Palabras con sobrepeso

Sin duda existen palabras cuyo significado supera en volumen al propio recipiente.

Quisiera evitar subirme al análisis semiótico porque termina dejándome en una parada muy lejos de casa pero, sintetizando y como ya he manifestado en este mismo espacio: para mí la palabra es una caja. El contenido de esa caja es el significado.

Entonces, lo que digo es que a menudo el contenido supera las dimensiones de la caja. El cartón empieza a engordar, a hincharse, a resquebrajarse, hasta que desborda. El resultado puede ser un enchastre de lágrimas, de poesía, de locura.

Una palabra que resulta paradigma de esta teoría es “adiós”.

Este aparentemente inofensivo quinteto de fonemas constituye un verdadero desafío a la hora de batir la lengua.
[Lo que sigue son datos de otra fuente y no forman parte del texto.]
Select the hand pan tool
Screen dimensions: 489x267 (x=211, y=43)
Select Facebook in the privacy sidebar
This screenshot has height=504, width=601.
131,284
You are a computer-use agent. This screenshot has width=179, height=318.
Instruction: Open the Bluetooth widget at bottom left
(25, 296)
Pareciera que la campanilla se rebelara ante la posibilidad de oxigenarla y la garganta la retiene en su vientre a tal punto que el aire que la palabra transporta inicia una carrera desesperada hacia el hoyo más cercano, que suelen ser los ojos o la nariz...
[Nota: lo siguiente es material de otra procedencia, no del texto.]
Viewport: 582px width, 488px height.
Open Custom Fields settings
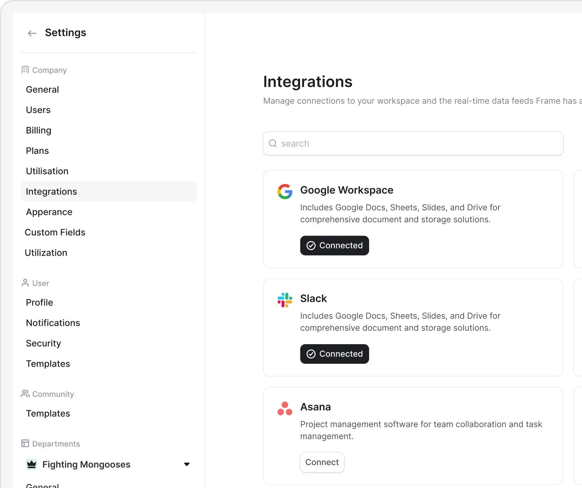coord(55,232)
“Adiós” admira de soslayo la virtud de la libertina “hola”, que sale y se pasea a cada hora, coquetea con idéntica licencia en supermercados como en chats, en largas disertaciones como en romances furtivos.
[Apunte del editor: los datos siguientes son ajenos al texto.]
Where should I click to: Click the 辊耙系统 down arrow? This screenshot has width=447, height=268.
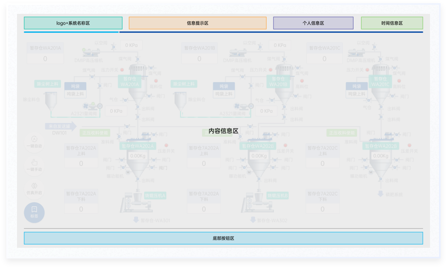pyautogui.click(x=380, y=194)
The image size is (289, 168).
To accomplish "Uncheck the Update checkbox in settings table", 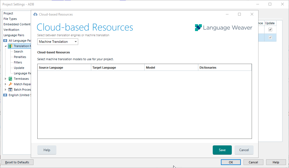I will 270,29.
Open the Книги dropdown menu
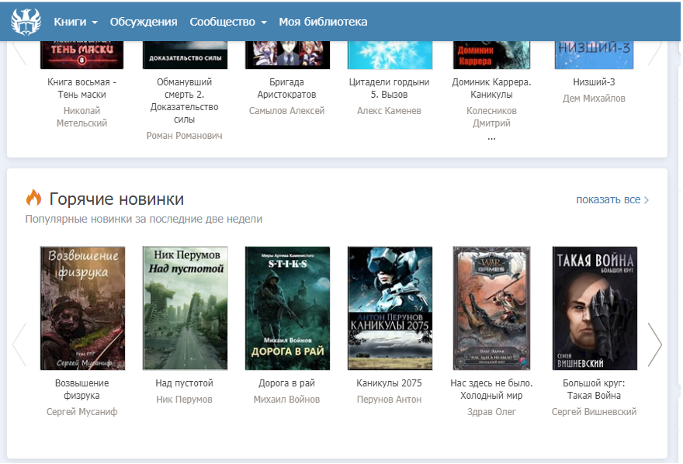 pyautogui.click(x=75, y=22)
“Hola” es facilísima. Pero quien quiera “adiós”, que le cueste.

En “adiós” confluyen sensaciones y elucubraciones tan dispersas como comprometidas, análisis, tristezas, suposiciones, y hay poca boca que aguante. Articular un “adiós” produce dolor de panza, hincha la vista, atora el garguero.

A veces parece mejor dejarla adentro, ni siquiera pensar en ella. El problema es que “adiós” asoma su nariz una y otra vez, al otro lado del cristal en las estaciones de ómnibus o en las salas de espera, en un abrazo, o en una llamada que no se sabe que es la última.

“Adiós” se queda en la calle opuesta a la voz, en la dimensión subvocal del pensamiento y destrabarla requiere habilidad de prestidigitador. Así es como la mayoría de las veces, cuando el “adiós” soporta la sentencia de lo definitivo, las personas prefieren desterrarla a la ignominia, masticarla para sí en algún rincón poco iluminado del alma y aguardar a que sea el tiempo quien, en silencio, se atreva a pronunciarla.